Dans un délai de deux mois à compter
de la date de clôture du débat public,
le président de la Commission nationale du débat
public a publié un compte-rendu du débat
et en a dressé le bilan. Les deux documents
sont publiés et ils sont ultérieurement versés
au dossier préalable à l’enquête
publique si le maître d’ouvrage décide
de donner suite à son projet. Il précise, le
cas échéant, les principales modifications apportées
au projet soumis au débat public. Cet acte est transmis
à la CNDP.
"L'acte, précise la loi, par lequel
le maître d'ouvrage ou la personne publique responsable
du projet décide, après la publication du bilan
du débat public, du principe et des conditions de la
poursuite du projet fait l'objet d'une publication.
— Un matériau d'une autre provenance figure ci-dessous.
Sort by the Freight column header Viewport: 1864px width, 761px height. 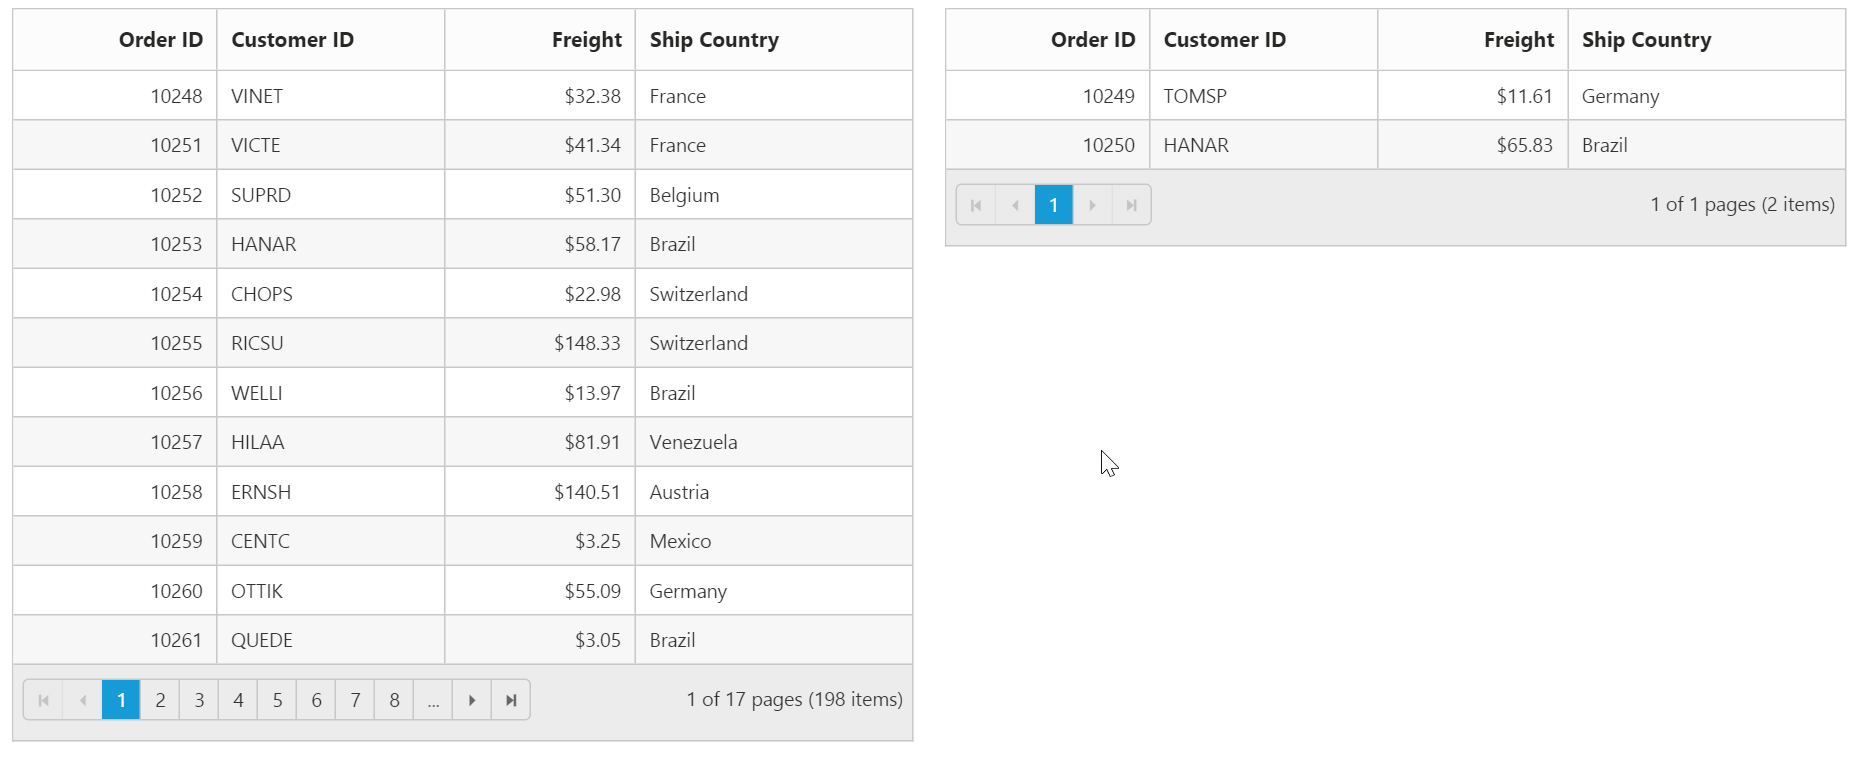tap(586, 39)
La décision
prise par l'État ou la délibération d'un
établissement public national est publiée au
Journal officiel de la République française."
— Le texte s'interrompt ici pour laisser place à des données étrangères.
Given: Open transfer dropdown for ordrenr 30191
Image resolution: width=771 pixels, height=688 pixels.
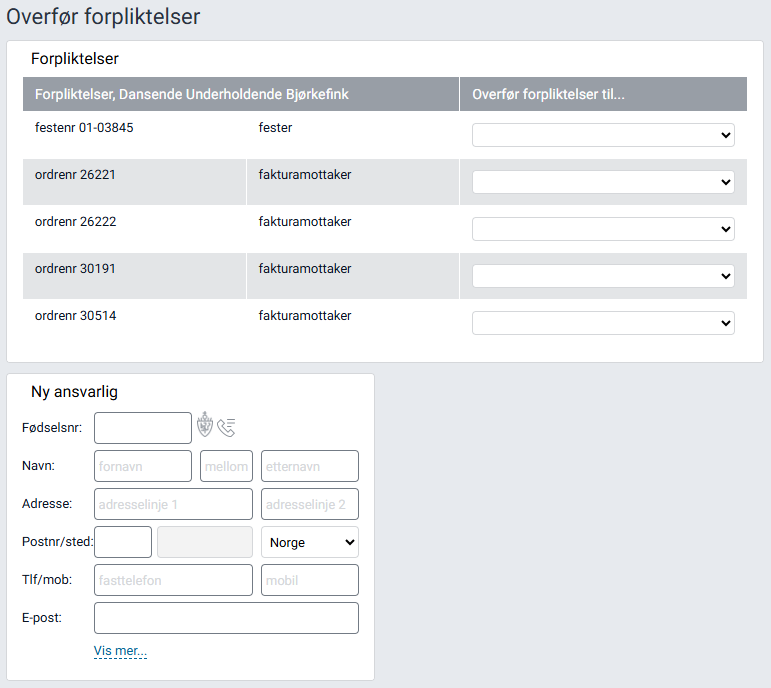Looking at the screenshot, I should pyautogui.click(x=603, y=276).
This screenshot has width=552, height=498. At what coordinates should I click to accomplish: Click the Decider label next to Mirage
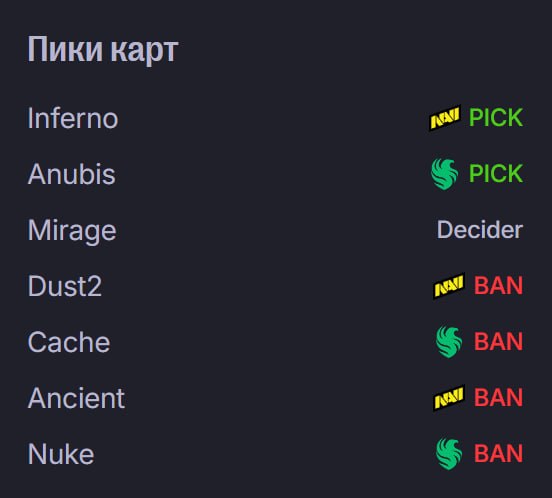480,230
Le SMEAG a délibéré le 23 juin 2004.
<<
note 1 : Se compose de 7 membres
Président : Arnaud
Mandement, ancien membre de la CNDP, ancien maire de Castres
(81).
Membres : Michel
Angot, Maire de Puydarrieux (65), océanographe-biologiste,
Jean-Stéphane Devisse, chargé de mission au
WWF, membre de la CNDP, Jean-Claude Flamant, ingénieur
agronome, directeur de recherche à l’INRA chargé
de la mission d’animation des agrobiosciences, François
Gazelle, hydrologue, chargé de recherche au CNRS, Roger
Peiffer, général (CR) de l’armée
de l’air, commissaire enquêteur, Jean-Claude Sabin,
agriculteur, ancien responsable national et régional
d’organisations syndicales
<<
note 2 : sur un territoire d’environ 600 hectares
touchant à cinq communes
Le choix du site de Charlas a fait
l’objet d’un rapport établi à la
demande du préfet coordonnateur de bassin Adour-Garonne
et daté du 16 novembre 1990. Cf. le chapitre II «
Les solutions étudiées et leurs incidences ».
<<
note 3 : Qu’est-ce qu’un débat public
?
Plusieurs débats publics
ont déjà été organisés
depuis 1997 : l’extension du port du Havre ; la ligne
électrique à très haute tension entre
Boutre et Carros; l’autoroute A32 (Metz-Nancy) ; la
branche Sud du TGV Rhin-Rhône ; les contournements autoroutier
et ferroviaire de l’agglomération lyonnaise ;
le projet d’extension du port de Nice, la ligne électrique
à très haute tension entre Lyon et Chambéry,
l’aéroport Notre-Dame-des-Landes (Loire-Atlantique),.
le renforcement des échanges électriques entre
la France et l’Espagne.(Aude et Pyrénées-Orientales).
Une mission exceptionnelle de concertation a également
été confiée en 2001 au président
de la Commission nationale, qui était alors Pierre
Zémor, sur le projet de 3e aéroport de la région
parisienne.
<<note
4 : Yves Mansillon est, depuis le 5 septembre 2002 Président
de la CNDP. Georges Mercadal et Philippe Marzolf en sont les
vice-présidents
La Commission nationale du débat
public est composée de vingt et un membres nommés
par décret pour cinq ans ou pour la durée de
leur mandat. Outre son président et deux vice-présidents,
elle comprend : un député et un sénateur,
six élus locaux, un membre du Conseil d'État,
un membre de la Cour de cassation, un membre de la Cour des
comptes, un membre du corps des membres des tribunaux administratifs
et des cours administratives d'appel, deux représentants
d'associations de protection de l'environnement agréées
exerçant leur activité sur l'ensemble du territoire
national, deux représentants des consommateurs et des
usagers, deux personnalités qualifiées, dont
l'une a exercé des fonctions de commissaire enquêteur.
La loi précise que "les membres de la Commission
nationale et des commissions particulières intéressés
à une opération à titre personnel ou
en raison de leurs fonctions ne peuvent participer à
un débat ou à une procédure de concertation
se rapportant à cette opération".
<<
note 5 : celui-ci porte sur l'opportunité, les
objectifs et les caractéristiques principales du projet
Les dépenses relatives à
l'organisation matérielle d'un débat public
sont à la charge du maître d'ouvrage ou de la
personne publique responsable du projet.